As soon as I was sure Riley was permanently out of commission, I reached under the bed far enough to lift the pillowcase and uncover the package. It was about the size of an ordinary brick, wrapped in clear plastic, and carefully taped shut.

I’ve never worked Narcotics, but I’ve seen enough stuff to recognize drugs when I see them. It looked like cocaine, deadly, compact, powdery cocaine. It could have been powdered sugar, but people don’t generally hide powdered sugar in their pillows. And they don’t generally die over it either.

Riley found his voice again, sputtering over Al’s restraining arm. “Don’t you touch anything, you bastard. You’ve got no right to be here. Get out, goddamn it! Out!”

Studying the package, I ignored Riley’s outburst. “Looks like coke to me,” I said to Al.

The guys from the mortuary stood watching us stupidly, as if we were a traveling vaudeville show there for no other reason than their personal entertainment and benefit.

“Hey, Roger,” one whined to the other. “Are we moving this guy or not?”

“Not!” I barked. “You don’t touch him or anything in this room until I talk to the medical examiner’s office.”

At that Tom Riley renewed his struggle, kicking and fighting to get free of Al Lindstrom’s viselike grip. “You do as you were told,” he roared at the driver. “The medical examiner already knows about it.”
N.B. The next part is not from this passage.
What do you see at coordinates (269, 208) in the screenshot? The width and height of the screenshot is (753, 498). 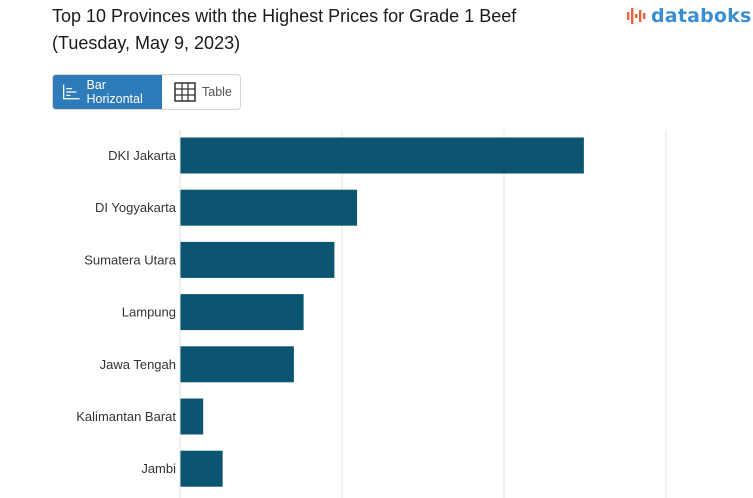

I walked over to where Al held Riley with his back to the wall, chinning him effortlessly on one solid forearm.

“Doc Baker? How does he know about it?” I demanded.

“I called him. Almost an hour ago. As soon as I found the body.”

“Why isn’t he here, then?” It was hard to believe the medical examiner’s office was backed up that far. Surely they could have dispatched someone in less than an hour.

“Because he doesn’t have to be.” Riley sounded calmer now, almost rational.